この本はネット検索しても全くヒットしません。
映画上の虚構の産物なのでしょうか?
CURE (1997) 松竹富士

『蓄音機に封じ込められた声』

メスマーも伯楽もいずれも「精神」という底なしの沼に入り込み、そこで足を絡め取られたのと同時に社会からも排斥され、いずれも不幸な最後を遂げました。そこには紛れもない「怒り」があったことでしょう。
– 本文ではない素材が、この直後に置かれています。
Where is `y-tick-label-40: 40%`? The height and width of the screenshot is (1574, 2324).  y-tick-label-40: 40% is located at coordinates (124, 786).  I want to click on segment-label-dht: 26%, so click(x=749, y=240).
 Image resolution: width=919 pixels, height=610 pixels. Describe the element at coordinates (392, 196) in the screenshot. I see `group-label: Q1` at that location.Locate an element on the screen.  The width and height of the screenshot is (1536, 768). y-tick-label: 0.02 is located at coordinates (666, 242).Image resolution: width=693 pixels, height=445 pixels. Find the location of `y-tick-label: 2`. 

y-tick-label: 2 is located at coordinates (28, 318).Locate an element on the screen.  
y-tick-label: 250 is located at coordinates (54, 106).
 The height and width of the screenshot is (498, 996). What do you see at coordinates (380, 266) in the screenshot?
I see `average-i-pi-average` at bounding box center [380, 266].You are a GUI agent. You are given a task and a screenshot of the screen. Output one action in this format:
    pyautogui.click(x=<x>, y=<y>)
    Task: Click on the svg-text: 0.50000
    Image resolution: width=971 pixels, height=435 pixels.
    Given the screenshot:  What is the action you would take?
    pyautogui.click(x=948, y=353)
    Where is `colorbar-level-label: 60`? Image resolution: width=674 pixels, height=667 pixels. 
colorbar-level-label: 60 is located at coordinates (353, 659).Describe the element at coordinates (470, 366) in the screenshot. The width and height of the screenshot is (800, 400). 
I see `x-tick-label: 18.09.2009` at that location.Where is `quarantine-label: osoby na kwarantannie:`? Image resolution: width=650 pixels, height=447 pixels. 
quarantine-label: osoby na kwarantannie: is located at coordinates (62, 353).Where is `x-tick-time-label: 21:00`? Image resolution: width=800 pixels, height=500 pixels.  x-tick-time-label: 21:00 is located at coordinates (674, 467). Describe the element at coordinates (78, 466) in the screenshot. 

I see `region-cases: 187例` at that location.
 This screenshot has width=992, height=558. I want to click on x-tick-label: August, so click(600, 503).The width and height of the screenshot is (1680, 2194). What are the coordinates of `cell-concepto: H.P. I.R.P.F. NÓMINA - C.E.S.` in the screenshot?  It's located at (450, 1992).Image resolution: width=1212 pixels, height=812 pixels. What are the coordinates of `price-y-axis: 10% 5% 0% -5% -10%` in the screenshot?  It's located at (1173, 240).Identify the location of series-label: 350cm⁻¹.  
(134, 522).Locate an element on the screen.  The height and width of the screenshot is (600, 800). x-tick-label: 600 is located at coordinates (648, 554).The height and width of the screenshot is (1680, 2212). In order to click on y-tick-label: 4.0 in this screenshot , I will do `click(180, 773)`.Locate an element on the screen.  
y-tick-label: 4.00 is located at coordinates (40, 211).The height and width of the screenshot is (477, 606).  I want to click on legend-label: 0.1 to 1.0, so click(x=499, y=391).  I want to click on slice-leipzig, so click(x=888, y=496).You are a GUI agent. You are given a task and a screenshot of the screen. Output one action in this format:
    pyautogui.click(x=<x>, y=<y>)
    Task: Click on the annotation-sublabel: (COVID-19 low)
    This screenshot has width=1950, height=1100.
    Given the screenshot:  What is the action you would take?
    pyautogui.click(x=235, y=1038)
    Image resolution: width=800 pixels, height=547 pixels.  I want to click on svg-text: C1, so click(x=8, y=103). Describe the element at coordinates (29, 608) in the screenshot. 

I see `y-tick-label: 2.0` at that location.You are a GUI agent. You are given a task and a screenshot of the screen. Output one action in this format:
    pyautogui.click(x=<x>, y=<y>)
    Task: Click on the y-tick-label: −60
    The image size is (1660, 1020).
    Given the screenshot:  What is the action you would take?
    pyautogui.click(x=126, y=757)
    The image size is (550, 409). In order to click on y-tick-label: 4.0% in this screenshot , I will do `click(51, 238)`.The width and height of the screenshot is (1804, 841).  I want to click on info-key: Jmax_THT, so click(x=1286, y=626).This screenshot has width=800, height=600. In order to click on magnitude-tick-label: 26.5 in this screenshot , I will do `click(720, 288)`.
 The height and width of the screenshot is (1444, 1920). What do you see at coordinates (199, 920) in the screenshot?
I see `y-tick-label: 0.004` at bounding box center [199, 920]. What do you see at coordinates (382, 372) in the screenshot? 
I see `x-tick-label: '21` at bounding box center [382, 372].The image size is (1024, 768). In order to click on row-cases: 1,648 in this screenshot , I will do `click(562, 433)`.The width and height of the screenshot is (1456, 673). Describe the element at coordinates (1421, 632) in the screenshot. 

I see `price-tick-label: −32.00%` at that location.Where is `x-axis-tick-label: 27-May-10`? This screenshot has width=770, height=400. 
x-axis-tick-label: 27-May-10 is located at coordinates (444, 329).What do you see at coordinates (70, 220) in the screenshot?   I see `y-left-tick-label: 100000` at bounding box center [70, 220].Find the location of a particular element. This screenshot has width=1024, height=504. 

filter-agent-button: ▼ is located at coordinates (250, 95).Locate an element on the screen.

間宮邦彦はその系譜に連なる存在です。つまり彼は姿を変えたメスマー、そして伯楽陶二郎であり、歴史を超えて2人の人間の「憎悪」も継承しているのです。そして彼らの「憎悪」と「CURE=癒やし」の技を伝える物が、高部が最後に奥穂高の廃屋となった療養所で聞く、蓄音機に残された伯楽の「癒やせ、癒やせ」という声なのです

小説版ではこの蓄音機は経典であり、100年前に
伯楽陶二郎が仕掛けた時限爆弾とされています。
CURE (1997) 松竹富士

これに関しては映画では詳細には説明されませんが、小説版の方では「経典」と表現されています。その1で述べたように当初考えられていたタイトルは『伝道師』でした。つまり本作は人々を救済すると同時に社会を混乱へと導く「憎悪」と「技」の継承が描かれているのです。